Find the splitting field of $x^3 + 4$ over $\mathbb{Q}$

Question

I need to find the splitting field L of $g(x) = x^3 + 4$ over $\mathbb{Q}$. How do I do it?

I also need to determine $[L : Q]$.

Answer 1

Let $\alpha = -\sqrt[3]{4}$, and let $\omega = e^{\frac{2\pi i}{3}}$ be a primitive cube root of unity. Clearly $\alpha^3 = -4$, so $\alpha$ is a root of $f(x) = x^3 + 4$. Since $1, \omega$ and $\omega^2$ are all cube roots of $1$, we have that $\alpha, \omega\alpha, \omega^2\alpha$ are all roots of $f(x)$, and so $f(x) = (x-\alpha)(x-\omega\alpha)(x-\omega^2\alpha)$.

Let $L$ be the splitting field of $f$ over $\mathbb{Q}$. Then $L$ must contain all roots of $f$, so $\alpha$ and $\alpha\omega$ are in $L$. It follows that $\omega = \alpha\omega/\alpha$ is also in $L$. Thus, $\mathbb{Q}(\alpha, \omega) \subseteq L$. But in fact, all the roots of $f$ are in $\mathbb{Q}(\alpha, \omega)$, so $f$ splits in $\mathbb{Q}(\alpha, \omega)$, so $L= \mathbb{Q}(\alpha, \omega)$. So the splitting field of $f(x)$ over $\mathbb{Q}$ is $\mathbb{Q}(-\sqrt[3]{4},\omega) = \mathbb{Q}(\sqrt[3]{4}, \omega)$, where $\omega$ is a primitive cube root of unity.

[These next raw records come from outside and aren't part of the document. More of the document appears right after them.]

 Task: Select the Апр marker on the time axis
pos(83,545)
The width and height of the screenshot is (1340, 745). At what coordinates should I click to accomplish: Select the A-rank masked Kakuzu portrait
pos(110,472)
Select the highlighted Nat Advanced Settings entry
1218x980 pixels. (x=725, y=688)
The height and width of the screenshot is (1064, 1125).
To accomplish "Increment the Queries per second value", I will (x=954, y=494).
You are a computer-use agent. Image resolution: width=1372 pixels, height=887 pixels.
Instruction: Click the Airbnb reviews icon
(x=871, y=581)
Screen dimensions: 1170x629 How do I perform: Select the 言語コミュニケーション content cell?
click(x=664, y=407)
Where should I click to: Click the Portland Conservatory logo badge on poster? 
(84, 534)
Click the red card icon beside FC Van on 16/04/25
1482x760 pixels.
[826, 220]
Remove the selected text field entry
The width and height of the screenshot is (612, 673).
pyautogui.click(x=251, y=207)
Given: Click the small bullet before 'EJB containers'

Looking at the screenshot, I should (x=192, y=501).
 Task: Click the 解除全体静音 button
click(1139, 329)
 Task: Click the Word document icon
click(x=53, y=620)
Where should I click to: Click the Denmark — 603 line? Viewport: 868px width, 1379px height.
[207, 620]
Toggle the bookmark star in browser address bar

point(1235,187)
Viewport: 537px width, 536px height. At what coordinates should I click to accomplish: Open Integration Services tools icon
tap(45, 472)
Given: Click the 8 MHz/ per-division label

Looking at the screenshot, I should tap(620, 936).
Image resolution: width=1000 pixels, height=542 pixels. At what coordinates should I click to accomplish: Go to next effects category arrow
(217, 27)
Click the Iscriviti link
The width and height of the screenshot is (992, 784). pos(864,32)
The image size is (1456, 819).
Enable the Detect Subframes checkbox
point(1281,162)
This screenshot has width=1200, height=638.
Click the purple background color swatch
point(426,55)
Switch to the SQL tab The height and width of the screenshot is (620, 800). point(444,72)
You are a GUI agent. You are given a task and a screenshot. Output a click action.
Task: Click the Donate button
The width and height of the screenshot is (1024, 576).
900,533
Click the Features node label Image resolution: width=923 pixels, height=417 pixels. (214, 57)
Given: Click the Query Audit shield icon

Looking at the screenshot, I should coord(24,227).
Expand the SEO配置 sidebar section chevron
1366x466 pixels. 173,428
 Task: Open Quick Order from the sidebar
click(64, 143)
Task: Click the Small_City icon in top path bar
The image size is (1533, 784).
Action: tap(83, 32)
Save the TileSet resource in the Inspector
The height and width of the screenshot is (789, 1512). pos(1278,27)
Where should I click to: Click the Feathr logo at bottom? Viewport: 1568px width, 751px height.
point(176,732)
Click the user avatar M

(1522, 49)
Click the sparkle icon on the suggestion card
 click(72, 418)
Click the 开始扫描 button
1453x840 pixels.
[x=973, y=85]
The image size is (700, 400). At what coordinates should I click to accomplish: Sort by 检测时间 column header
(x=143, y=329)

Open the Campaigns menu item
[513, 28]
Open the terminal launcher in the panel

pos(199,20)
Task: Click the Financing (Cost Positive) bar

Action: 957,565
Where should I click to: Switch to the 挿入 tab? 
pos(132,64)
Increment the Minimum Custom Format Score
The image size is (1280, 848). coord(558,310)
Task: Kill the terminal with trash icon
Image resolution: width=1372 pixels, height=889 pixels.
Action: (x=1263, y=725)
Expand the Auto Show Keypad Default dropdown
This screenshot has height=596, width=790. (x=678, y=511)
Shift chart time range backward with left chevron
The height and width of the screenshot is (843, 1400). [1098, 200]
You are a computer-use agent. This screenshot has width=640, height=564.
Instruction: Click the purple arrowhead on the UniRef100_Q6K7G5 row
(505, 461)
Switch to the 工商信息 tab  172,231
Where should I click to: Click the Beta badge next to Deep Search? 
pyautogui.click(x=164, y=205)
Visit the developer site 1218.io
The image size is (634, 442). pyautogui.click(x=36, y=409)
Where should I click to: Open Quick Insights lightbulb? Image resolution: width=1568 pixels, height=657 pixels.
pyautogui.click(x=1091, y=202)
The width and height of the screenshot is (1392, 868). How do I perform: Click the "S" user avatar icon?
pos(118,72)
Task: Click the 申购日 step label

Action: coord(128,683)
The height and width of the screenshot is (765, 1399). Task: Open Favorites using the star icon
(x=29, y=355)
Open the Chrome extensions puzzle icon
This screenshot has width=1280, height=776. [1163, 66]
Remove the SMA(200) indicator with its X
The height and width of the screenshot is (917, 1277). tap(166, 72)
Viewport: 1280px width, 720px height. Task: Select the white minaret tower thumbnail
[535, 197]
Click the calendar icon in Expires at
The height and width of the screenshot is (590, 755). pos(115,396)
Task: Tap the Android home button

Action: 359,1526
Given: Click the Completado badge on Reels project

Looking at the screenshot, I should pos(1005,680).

Now we need to determine the degree $[L:\mathbb Q]$. To do this, note that, by the Tower Law,

$$ [L:\mathbb Q] = [L:\mathbb{Q}(\sqrt[3]{4})][\mathbb{Q}(\sqrt[3]{4}):\mathbb{Q}] $$ Let $m(x) = x^3 - 4 \in \mathbb{Q}[x]$. This is a cubic rational polynomial with no rational roots (its only real root is $\sqrt[3]{4}$, which is irrational), so it is irreducible over $\mathbb{Q}$, so $m(x)$ is the minimum polynomial of $\sqrt[3]{4}$ over $\mathbb{Q}$, and hence $[\mathbb{Q}(\sqrt[3]{4}):\mathbb{Q}] = \deg m = 3$.

Note that $L = \mathbb{Q}(\sqrt[3]{4})(\omega)$, so $[L:\mathbb{Q}(\sqrt[3]{4})]$ equals the degree of the minimum polynomial of $\omega$ over $\mathbb{Q}(\sqrt[3]{4})$. We have that $\omega$ is a root of $x^2 + x + 1$, so $[L:\mathbb{Q}(\sqrt[3]{4})] \leq 2$. Furthermore, $\mathbb{Q}(\sqrt[3]{4})$ is contained in $\mathbb{R}$, and $L$ certainly is not (since $\omega \not \in \mathbb{R}$), and we conclude that $[L:\mathbb{Q}(\sqrt[3]{4})] \geq 2$.

Thus, we conclude that $[L:\mathbb{Q}(\sqrt[3]{4})] =2$, and hence $[L:\mathbb{Q}] = 2 \cdot 3 = 6$.